• TASK:
Give all of the records again. Match them exactly.

• MATERIAL PROVIDED:
▼
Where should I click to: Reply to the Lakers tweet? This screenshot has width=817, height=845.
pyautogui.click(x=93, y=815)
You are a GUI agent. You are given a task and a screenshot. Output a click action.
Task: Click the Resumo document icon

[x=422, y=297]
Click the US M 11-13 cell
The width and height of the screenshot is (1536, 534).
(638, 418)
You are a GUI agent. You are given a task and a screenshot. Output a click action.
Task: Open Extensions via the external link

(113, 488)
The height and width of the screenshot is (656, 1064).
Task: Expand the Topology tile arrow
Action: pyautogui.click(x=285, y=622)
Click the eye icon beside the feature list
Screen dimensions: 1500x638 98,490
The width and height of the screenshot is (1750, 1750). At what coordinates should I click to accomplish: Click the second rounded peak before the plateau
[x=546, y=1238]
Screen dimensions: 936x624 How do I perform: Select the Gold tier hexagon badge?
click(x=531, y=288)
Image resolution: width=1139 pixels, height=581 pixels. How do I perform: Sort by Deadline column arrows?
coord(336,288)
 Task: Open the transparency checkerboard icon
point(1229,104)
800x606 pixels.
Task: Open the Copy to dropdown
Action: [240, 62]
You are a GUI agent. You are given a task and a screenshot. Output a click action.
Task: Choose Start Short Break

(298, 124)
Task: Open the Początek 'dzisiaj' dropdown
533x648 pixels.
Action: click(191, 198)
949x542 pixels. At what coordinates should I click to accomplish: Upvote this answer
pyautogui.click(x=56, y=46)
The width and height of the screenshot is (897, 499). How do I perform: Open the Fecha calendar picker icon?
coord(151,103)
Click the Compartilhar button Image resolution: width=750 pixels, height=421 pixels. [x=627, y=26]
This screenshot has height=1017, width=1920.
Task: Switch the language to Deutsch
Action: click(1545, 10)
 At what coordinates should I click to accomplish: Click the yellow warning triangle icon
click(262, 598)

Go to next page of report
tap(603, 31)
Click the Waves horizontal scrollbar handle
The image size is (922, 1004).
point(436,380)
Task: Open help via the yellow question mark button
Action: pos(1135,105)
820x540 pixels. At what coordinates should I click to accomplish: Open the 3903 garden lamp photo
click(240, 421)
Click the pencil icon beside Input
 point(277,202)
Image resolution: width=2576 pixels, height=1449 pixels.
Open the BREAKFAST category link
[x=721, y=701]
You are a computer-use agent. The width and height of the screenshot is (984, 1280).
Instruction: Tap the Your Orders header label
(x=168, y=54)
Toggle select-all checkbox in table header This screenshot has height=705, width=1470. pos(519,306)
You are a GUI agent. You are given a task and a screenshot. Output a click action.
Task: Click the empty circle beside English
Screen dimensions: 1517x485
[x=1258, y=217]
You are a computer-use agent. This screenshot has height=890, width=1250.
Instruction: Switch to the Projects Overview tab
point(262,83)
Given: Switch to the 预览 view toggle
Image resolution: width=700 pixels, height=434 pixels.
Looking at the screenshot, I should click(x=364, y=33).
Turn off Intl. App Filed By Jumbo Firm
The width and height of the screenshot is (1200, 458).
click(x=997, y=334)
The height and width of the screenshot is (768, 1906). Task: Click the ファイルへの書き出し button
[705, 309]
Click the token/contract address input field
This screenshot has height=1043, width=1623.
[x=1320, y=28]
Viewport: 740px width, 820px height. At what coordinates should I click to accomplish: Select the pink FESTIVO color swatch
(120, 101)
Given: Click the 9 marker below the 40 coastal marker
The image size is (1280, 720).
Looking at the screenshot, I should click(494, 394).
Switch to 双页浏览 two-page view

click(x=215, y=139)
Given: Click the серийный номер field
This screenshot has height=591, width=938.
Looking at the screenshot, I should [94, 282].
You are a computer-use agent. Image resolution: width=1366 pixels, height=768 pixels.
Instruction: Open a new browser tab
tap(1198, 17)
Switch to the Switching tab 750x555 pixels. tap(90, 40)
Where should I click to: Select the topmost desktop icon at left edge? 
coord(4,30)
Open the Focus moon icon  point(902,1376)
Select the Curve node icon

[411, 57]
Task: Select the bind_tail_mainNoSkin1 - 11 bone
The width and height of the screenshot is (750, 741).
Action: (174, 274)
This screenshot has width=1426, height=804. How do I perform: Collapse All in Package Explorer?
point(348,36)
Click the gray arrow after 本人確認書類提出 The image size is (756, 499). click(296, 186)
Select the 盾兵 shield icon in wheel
▲
• RESULT OF THE TASK:
Where should I click to: Reply to the Lakers tweet? This screenshot has width=817, height=845.
pyautogui.click(x=93, y=815)
You are a GUI agent. You are given a task and a screenshot. Output a click action.
Task: Click the Resumo document icon

[x=422, y=297]
Click the US M 11-13 cell
The width and height of the screenshot is (1536, 534).
(638, 418)
You are a GUI agent. You are given a task and a screenshot. Output a click action.
Task: Open Extensions via the external link

(113, 488)
The height and width of the screenshot is (656, 1064).
Task: Expand the Topology tile arrow
Action: pyautogui.click(x=285, y=622)
Click the eye icon beside the feature list
Screen dimensions: 1500x638 98,490
The width and height of the screenshot is (1750, 1750). At what coordinates should I click to accomplish: Click the second rounded peak before the plateau
[x=546, y=1238]
Screen dimensions: 936x624 How do I perform: Select the Gold tier hexagon badge?
click(x=531, y=288)
Image resolution: width=1139 pixels, height=581 pixels. How do I perform: Sort by Deadline column arrows?
coord(336,288)
 Task: Open the transparency checkerboard icon
point(1229,104)
800x606 pixels.
Task: Open the Copy to dropdown
Action: [240, 62]
You are a GUI agent. You are given a task and a screenshot. Output a click action.
Task: Choose Start Short Break

(298, 124)
Task: Open the Początek 'dzisiaj' dropdown
533x648 pixels.
Action: click(191, 198)
949x542 pixels. At what coordinates should I click to accomplish: Upvote this answer
pyautogui.click(x=56, y=46)
The width and height of the screenshot is (897, 499). How do I perform: Open the Fecha calendar picker icon?
coord(151,103)
Click the Compartilhar button Image resolution: width=750 pixels, height=421 pixels. [x=627, y=26]
This screenshot has height=1017, width=1920.
Task: Switch the language to Deutsch
Action: click(1545, 10)
 At what coordinates should I click to accomplish: Click the yellow warning triangle icon
click(262, 598)

Go to next page of report
tap(603, 31)
Click the Waves horizontal scrollbar handle
The image size is (922, 1004).
point(436,380)
Task: Open help via the yellow question mark button
Action: pos(1135,105)
820x540 pixels. At what coordinates should I click to accomplish: Open the 3903 garden lamp photo
click(240, 421)
Click the pencil icon beside Input
 point(277,202)
Image resolution: width=2576 pixels, height=1449 pixels.
Open the BREAKFAST category link
[x=721, y=701]
You are a computer-use agent. The width and height of the screenshot is (984, 1280).
Instruction: Tap the Your Orders header label
(x=168, y=54)
Toggle select-all checkbox in table header This screenshot has height=705, width=1470. pos(519,306)
You are a GUI agent. You are given a task and a screenshot. Output a click action.
Task: Click the empty circle beside English
Screen dimensions: 1517x485
[x=1258, y=217]
You are a computer-use agent. This screenshot has height=890, width=1250.
Instruction: Switch to the Projects Overview tab
point(262,83)
Given: Switch to the 预览 view toggle
Image resolution: width=700 pixels, height=434 pixels.
Looking at the screenshot, I should click(x=364, y=33).
Turn off Intl. App Filed By Jumbo Firm
The width and height of the screenshot is (1200, 458).
click(x=997, y=334)
The height and width of the screenshot is (768, 1906). Task: Click the ファイルへの書き出し button
[705, 309]
Click the token/contract address input field
This screenshot has height=1043, width=1623.
[x=1320, y=28]
Viewport: 740px width, 820px height. At what coordinates should I click to accomplish: Select the pink FESTIVO color swatch
(120, 101)
Given: Click the 9 marker below the 40 coastal marker
The image size is (1280, 720).
Looking at the screenshot, I should click(494, 394).
Switch to 双页浏览 two-page view

click(x=215, y=139)
Given: Click the серийный номер field
This screenshot has height=591, width=938.
Looking at the screenshot, I should [94, 282].
You are a computer-use agent. Image resolution: width=1366 pixels, height=768 pixels.
Instruction: Open a new browser tab
tap(1198, 17)
Switch to the Switching tab 750x555 pixels. tap(90, 40)
Where should I click to: Select the topmost desktop icon at left edge? 
coord(4,30)
Open the Focus moon icon  point(902,1376)
Select the Curve node icon

[411, 57]
Task: Select the bind_tail_mainNoSkin1 - 11 bone
The width and height of the screenshot is (750, 741).
Action: (174, 274)
This screenshot has width=1426, height=804. How do I perform: Collapse All in Package Explorer?
point(348,36)
Click the gray arrow after 本人確認書類提出 The image size is (756, 499). click(296, 186)
Select the 盾兵 shield icon in wheel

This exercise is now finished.